Required work :: Using the data below, return all lines in which "computer" appears.

Segment Open

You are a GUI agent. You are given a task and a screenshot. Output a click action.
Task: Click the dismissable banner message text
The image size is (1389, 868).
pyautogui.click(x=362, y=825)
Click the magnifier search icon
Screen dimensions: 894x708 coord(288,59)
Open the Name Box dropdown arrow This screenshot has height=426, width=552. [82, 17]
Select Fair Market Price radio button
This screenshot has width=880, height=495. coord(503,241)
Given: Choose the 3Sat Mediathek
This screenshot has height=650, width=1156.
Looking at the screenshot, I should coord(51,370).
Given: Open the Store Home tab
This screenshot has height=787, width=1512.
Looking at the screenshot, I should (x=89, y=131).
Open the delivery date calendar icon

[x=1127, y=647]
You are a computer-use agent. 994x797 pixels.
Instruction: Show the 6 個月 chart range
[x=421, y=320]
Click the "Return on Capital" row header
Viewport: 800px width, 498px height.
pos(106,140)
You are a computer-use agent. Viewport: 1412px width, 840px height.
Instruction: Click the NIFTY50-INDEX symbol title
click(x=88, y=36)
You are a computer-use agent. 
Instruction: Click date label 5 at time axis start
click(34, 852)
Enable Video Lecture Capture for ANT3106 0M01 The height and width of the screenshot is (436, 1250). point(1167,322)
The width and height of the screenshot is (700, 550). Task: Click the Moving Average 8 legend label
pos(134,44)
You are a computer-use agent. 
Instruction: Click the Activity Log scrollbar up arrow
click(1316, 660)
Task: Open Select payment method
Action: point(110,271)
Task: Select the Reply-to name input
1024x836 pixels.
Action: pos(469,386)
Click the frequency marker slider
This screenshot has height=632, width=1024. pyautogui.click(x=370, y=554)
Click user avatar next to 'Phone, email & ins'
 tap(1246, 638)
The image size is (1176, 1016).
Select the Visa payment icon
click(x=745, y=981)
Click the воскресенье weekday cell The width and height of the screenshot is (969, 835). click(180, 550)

Segment Closed

Task output ::
You are a computer-use agent. 994x797 pixels.
You are a computer-use agent. Viewport: 1412px width, 840px height.
You are a computer-use agent. 
You are a computer-use agent. 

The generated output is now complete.